→ Prompt 1: According to the simulation results text, what is the Arnold Period for 32 × 32 watermark images or video frames?
>> BEGIN Source text
5. Simulation Results

The proposed method is tested using multiple testing videos as host videos and multiple testing images and videos as watermarks. Figure 6 presents one example of these host videos and examples of each watermark type as follows: “Airhorse.avi” as a host video of 50 frames with frame size 512 × 704 and frame rate 30 frames/second, “Evil Inside.jpg” as a grayscale image watermark of size 32 × 32, “Lena.jpg” as a color image watermark of size 32 × 32, and “Composite.avi” as a video watermark of 22 frames with frame size 32 × 32 and frame rate 15 frames/second.

There are many operations in the proposed method; each operation has its own results as follows.

5.1. Interlacing Operation

As in the proposed method, there are two levels of interlacing. Figures 7 and 8 present the results of the two types of one-level interlacing and Figure 9 presents that of the two-level interlacing. In these figures, the first frames from the original video and from each resulted subvideo are presented.

5.2. Selection of Subvideos A and B and the Color Band C

After the interlacing operation, we calculate the normalized correlation (NC, see (2)) between the two resulted subvideos to get the most similar two subvideos (subvideos A and B as shown in Figures 4 and 5) in which the watermarking operations will be performed later. Also, the color band that gives the best NC values will be the color band (C) from the specified frame (a) which is used for embedding and extracting the grayscale image watermark.

Table 1 shows the NC values between the two resulted subvideos in each interlacing level. From these results, we note that all NC values are close to one, which means that the used interlacing algorithm gives subvideos that are similar to each other. But if we compare between the two subvideos to get the most similar pair they will be EC and OC in one-level interlacing and OE and OO in two-level interlacing. If we compare between the color bands to get the one which have the best results, it will be the green.

5.3. Watermarking Operations

To show the results of our proposal, host video and watermarks in Figure 6 are illustrated as examples. The video watermark is embedded in the first 22 frames of the host video (), the grayscale image watermark is embedded in the green color band (from Table 1) of frame number 30 (a = 30), and the color image watermark is embedded in frame number 40 (b = 40). All of these watermarks are encrypted before embedding by number of iterations less than the Arnold Period as illustrated in Section 3.2. For 32 × 32 watermark image or video frames the Arnold Period is equal to 48 [11], so we can encrypt them by a number of iterations such as .

Two main tools are used for evaluating the watermarking systems: NC (normalized correlation) for evaluating the watermark extracting process by comparing the extracted watermark with the original one and PSNR (peak signal to noise ratio) [13] for evaluating the watermark embedding process by comparing the watermarked frame with the original one. For both NC and PSNR, we calculate the average value for all frames. In Table 1, NC values are the average values for all frames. In Table 2, both NC and PSNR values are the average values for all frames. In Table 3, both NC and PSNR values are for individuals’ frames.

PSNR is defined in terms of mean square error (MSE) as follows: where and are the corresponding pixel values in the original and watermarked frames, respectively, and the size of each frame is .

Tables 2 and 3 show the effectiveness and good performance of the proposed multiple-video watermarking technique.
>> END Source text
>> BEGIN Supplied material
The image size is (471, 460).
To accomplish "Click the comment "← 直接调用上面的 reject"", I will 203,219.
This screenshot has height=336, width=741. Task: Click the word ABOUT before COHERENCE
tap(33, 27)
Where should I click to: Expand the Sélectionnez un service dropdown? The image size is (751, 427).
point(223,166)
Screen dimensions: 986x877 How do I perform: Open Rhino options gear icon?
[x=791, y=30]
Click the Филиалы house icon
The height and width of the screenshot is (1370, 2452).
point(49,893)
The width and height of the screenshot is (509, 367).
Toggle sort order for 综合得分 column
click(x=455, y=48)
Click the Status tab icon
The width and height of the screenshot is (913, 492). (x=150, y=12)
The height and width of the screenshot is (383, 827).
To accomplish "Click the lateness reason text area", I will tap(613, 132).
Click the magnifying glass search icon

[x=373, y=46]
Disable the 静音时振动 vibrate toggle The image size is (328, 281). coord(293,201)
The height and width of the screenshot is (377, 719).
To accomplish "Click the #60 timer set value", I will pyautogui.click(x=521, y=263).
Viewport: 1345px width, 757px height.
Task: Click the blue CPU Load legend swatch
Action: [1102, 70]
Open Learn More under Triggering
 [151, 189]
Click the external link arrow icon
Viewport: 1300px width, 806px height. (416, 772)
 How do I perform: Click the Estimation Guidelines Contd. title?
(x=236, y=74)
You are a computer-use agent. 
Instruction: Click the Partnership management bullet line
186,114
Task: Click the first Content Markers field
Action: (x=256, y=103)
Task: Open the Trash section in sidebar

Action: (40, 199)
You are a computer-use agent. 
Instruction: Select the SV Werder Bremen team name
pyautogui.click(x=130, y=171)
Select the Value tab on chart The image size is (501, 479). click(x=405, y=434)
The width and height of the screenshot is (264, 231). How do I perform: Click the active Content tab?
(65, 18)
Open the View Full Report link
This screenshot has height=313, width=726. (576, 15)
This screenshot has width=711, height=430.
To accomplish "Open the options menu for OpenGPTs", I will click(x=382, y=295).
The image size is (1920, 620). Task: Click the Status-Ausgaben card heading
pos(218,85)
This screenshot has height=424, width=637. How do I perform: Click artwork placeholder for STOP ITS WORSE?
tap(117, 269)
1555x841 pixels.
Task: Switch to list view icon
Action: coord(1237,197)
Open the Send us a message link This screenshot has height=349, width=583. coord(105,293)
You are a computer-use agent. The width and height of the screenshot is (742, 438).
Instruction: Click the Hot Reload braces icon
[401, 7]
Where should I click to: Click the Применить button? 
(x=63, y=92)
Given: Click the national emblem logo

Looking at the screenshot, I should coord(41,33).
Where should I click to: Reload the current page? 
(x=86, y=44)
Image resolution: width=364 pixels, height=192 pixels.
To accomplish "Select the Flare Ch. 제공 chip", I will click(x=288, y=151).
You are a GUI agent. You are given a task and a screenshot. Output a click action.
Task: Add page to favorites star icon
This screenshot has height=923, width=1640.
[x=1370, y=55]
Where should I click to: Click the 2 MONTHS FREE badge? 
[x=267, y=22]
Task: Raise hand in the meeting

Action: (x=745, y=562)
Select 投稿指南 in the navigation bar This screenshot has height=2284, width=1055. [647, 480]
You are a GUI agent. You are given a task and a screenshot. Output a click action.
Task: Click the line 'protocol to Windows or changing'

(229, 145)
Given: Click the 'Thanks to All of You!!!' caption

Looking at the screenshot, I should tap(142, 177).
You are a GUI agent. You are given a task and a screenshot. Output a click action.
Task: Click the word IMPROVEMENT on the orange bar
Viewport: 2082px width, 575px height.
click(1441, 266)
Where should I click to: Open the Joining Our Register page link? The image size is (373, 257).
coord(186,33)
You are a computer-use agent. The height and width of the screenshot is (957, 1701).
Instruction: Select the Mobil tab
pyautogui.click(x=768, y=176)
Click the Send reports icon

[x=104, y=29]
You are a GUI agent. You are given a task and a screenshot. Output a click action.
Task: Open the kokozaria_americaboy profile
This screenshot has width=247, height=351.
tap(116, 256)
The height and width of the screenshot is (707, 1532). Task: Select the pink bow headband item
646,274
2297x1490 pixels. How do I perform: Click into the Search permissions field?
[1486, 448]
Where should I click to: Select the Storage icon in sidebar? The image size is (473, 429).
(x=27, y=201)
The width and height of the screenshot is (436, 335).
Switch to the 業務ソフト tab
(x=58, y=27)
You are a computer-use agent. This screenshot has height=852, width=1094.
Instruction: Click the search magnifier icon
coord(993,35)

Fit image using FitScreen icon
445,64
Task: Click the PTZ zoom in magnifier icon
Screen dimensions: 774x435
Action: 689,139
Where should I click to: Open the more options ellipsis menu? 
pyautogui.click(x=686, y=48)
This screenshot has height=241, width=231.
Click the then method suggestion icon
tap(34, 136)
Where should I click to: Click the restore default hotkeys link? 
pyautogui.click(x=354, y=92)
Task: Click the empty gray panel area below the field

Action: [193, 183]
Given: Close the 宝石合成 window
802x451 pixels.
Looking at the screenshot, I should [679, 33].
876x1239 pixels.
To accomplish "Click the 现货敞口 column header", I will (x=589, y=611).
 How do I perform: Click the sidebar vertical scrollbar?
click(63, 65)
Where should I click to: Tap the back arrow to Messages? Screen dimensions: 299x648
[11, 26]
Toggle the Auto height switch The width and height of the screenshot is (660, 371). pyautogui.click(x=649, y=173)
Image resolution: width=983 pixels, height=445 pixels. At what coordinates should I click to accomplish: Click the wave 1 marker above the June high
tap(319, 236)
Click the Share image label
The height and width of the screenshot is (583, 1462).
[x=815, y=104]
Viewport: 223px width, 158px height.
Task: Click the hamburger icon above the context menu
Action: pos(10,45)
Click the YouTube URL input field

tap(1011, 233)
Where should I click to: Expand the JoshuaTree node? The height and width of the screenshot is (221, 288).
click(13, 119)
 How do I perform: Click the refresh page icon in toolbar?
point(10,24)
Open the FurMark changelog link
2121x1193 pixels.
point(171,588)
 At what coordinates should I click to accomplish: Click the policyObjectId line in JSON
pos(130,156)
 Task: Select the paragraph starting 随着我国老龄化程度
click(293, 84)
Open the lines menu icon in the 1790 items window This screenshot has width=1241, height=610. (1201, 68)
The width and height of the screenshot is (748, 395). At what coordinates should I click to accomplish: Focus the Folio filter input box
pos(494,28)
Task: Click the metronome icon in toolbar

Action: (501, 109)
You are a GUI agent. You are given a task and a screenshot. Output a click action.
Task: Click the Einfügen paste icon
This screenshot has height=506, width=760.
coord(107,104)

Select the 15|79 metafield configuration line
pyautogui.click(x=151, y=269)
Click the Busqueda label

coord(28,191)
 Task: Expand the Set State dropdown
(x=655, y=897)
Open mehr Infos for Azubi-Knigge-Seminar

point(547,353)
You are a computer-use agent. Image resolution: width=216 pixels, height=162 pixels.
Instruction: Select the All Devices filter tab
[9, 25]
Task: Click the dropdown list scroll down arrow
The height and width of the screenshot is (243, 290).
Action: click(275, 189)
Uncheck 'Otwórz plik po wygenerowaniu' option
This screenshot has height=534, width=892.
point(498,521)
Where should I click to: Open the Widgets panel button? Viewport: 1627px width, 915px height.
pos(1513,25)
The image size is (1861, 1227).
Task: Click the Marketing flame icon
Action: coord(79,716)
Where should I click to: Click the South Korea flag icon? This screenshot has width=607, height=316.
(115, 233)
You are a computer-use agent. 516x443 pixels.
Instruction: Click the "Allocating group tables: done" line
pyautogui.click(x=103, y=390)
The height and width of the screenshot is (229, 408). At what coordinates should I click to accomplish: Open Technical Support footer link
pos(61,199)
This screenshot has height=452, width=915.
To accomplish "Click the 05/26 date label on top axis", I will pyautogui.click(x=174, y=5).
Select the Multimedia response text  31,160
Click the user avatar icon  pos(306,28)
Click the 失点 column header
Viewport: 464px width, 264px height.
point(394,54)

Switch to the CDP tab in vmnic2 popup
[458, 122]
>> END Supplied material
→ Prompt 2: Please format the records, everything from the line containing "Given: Click the national emblem logo" down to the line containing "Select 投稿指南 in", as a two-column CSV with the columns instruction and answer, one row per record. Put each value in its own quoted field and replace any line breaks with spaces.

→ Expected output 1: 48

→ Expected output 2:
instruction,answer
"Given: Click the national emblem logo","Looking at the screenshot, I should coord(41,33)."
"Where should I click to: Reload the current page?","(x=86, y=44)"
"Image resolution: width=364 pixels, height=192 pixels. To accomplish ""Select the Flare Ch. 제공 chip"",","I will click(x=288, y=151)."
"You are a GUI agent. You are given a task and a screenshot. Output a click action. Task: Add page to favorites star icon This screenshot has height=923, width=1640.","[x=1370, y=55]"
"Where should I click to: Click the 2 MONTHS FREE badge?","[x=267, y=22]"
"Task: Raise hand in the meeting","Action: (x=745, y=562)"
"Select 投稿指南 in the navigation bar This screenshot has height=2284, width=1055.","[647, 480]"